“Stories are like that; they seek to unravel.”
The Guineveres is a haunting coming of age story told by Vere, one of four Guineveres living in a convent, being raised by nuns. These four girls aren’t the only girls there, but they are all Guineveres, and so they form an unspoken bond through their shared name.
The Guineveres hate the convent. They want nothing more than to go home. The monotony of their daily lives is interrupted when four soldiers are brought to the sick ward. The soldiers are lost to the world, frozen in comas, no one knows who they are. The Guineveres see the soldiers as they see themselves: unfortunate souls sent to the convent to be forgotten. As their name bound the girls together, their shared fate ties the soldiers to the girls.
“Maybe thats the ordinary angst of teenage girls. the desire to believe their existences are worth something.”
While Vere narrates the story, this really is a story about all four girls. Slowly, we learn of their Revival Stories, the story of what brought them to the convent. Each story is heartbreaking and painful, the choices of adults delivering the consequences to the child. Some are understandable, some are horrific, but each story defines the girl who bears it.
It doesn’t take long for the idea of these comatose soldiers to become theirs, claimed in their hearts through the will of their imaginations. While they sleep, they can be anyone, do anything. The possibility of each boy is endless.
“Happiness, girls, is a matter of where you place your attention.”
The Guineveres is beautifully written, with gorgeous sentences that perfectly capture the brevity and beauty of growing up. While The War, and The War Effort are referred to frequently in the book, there is a historical ambiguity to which actual time period this book is set in. It could be World War I, it could be World War II, it could be Vietnam, there really is no way to be sure. And that also lends to the abandonment the girls feel. Time has no meaning in the convent, since the Sisters insist “they live on God’s time”.
This idea of timelessness also resonates in the idea of waiting. The Guineveres are always waiting. Waiting until they’re 18, waiting for their boys to wake up, waiting for something to happen. The irony in this notion, is that all teenagers mark their existence through this idea. We wait to start High School, to learn how to drive, to get our license, to graduate. The sense of time moving slow and of waiting is true of all teenagers to some extent, which only makes you feel for the Guineveres even more.
As teenagers are prone to do, The Guineveres find themselves in situations both confusing and exciting. These situations shape each girl, influence who they become. Each girl, Vere included, must find her own identity and her own path, not as a Guinevere, but as herself. Which is true of all of us, and again, the idea of timelessness aligns perfectly in this concept as well.
“We all hold ideas of who we are, images of ourselves that may or may not be accurate.”

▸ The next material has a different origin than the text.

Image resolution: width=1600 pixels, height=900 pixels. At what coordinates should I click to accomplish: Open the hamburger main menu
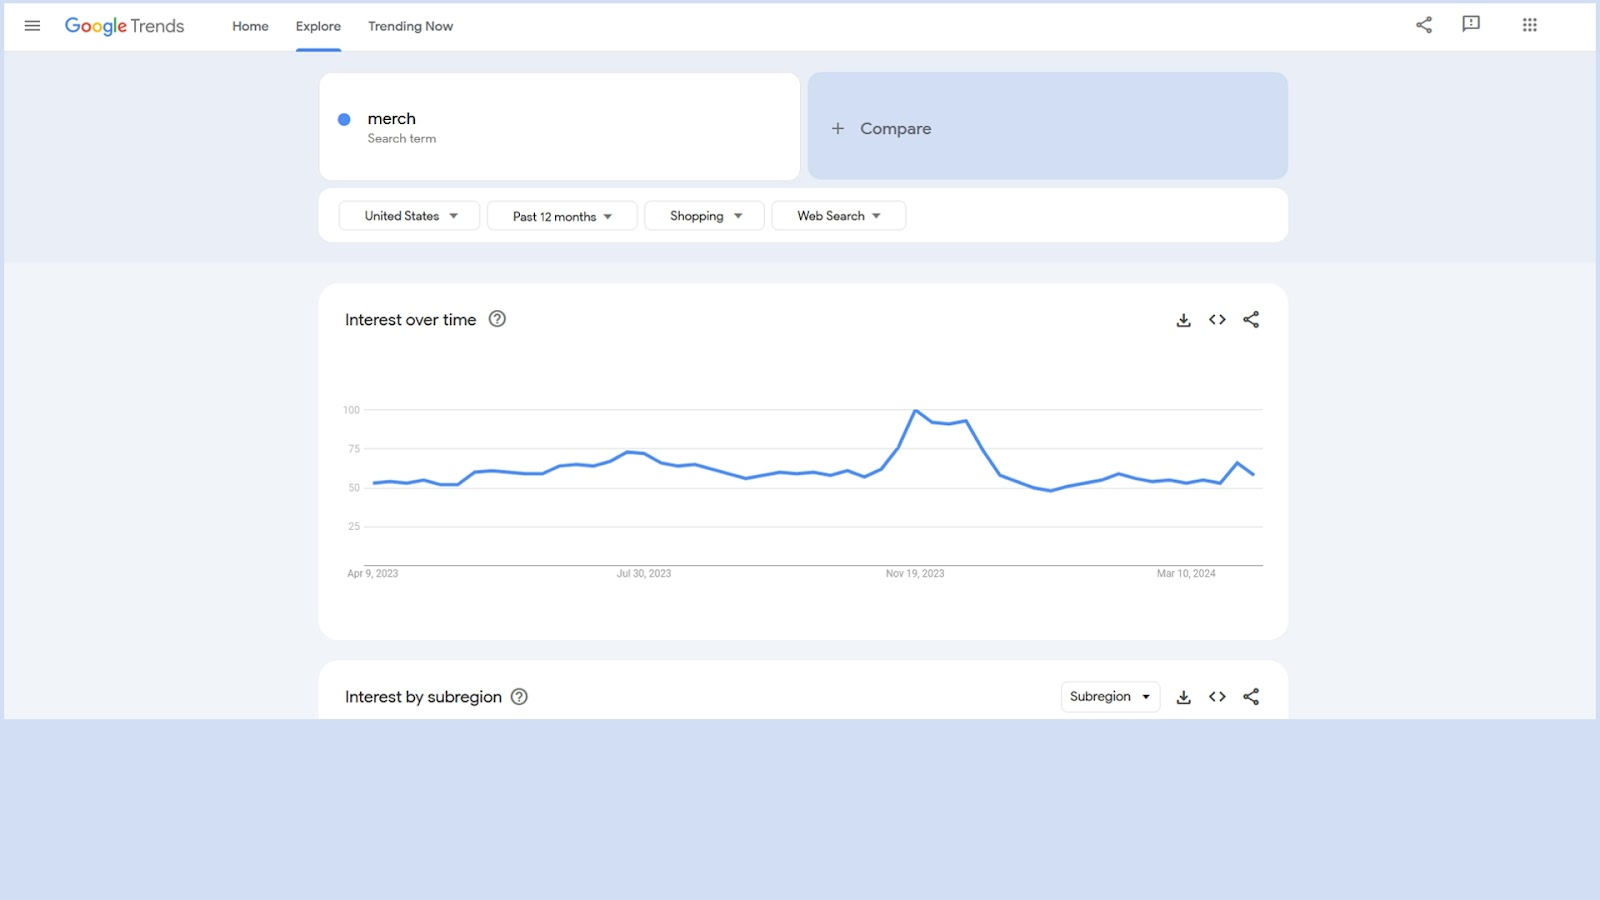(32, 26)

The Guineveres is a novel about a girl growing into a woman. It is an orchestra of words, rising and falling to it’s own melody. It creates a rhythm and you can’t help but be enchanted with the result. Through Vere, we relive our own tumultuous teenage angst, we rediscover why growing up can be so difficult, so hard, and so deeply painful.
“There was no commandment governing the confusion of teenage girls nor the tempest of emotions that raged inside us at that moment.”
While religion is a major aspect of the plot, this book isn’t a religious book. Religion isn’t the point. The setting could have been an orphanage or a group home, and the journey of self-discovery would have been the same. However, the setting does serve for more dramatic moments that are made more shocking and more heartbreaking because of it.
To add another layer to the rich storytelling, Domet weaves throughout the narration tales of actual Saints. Each woman described lived through their own horrors and heartbreaks, and died in pursuit of their own truth. These stories give you a sense of Vere, who she is, as she is the most devout of the group. These stories also give you a sense of the heaviness being raised in strict religious surroundings can have on a girl. How they may rebel, or fall into the fold of faith, or somewhere in between.
I was left with the desire to hug these girls, to whisper that everything will be okay someday, because I felt the tragedy of adolescence within these pages. I remember wanting to believe in things bigger than myself, and letting my imagination and heart run wilder than was wise. I recognized that teenage longing to have someone assure you that life does get better, that this suffering too ends, and that to someone you matter.
The Guineveres is a stunning debut novel that will leave it’s imprint within you. Sarah Domat brings to life these girls, letting us see deep within their souls. Without needing a time or a place to hold the plot straight, or give her story relevance or meaning, she created a book that will last. She based her story around a universal truth, that growing up is difficult no matter where you are, or who you are, or when you happen to be living. It all feels the same, though the details vary.
I really enjoyed this book. The writing is beautiful as well as the story and I look forward to seeing what novels Domet writes next.
Thank you BookSparks and Flatiron Books for sending me a copy to read for review!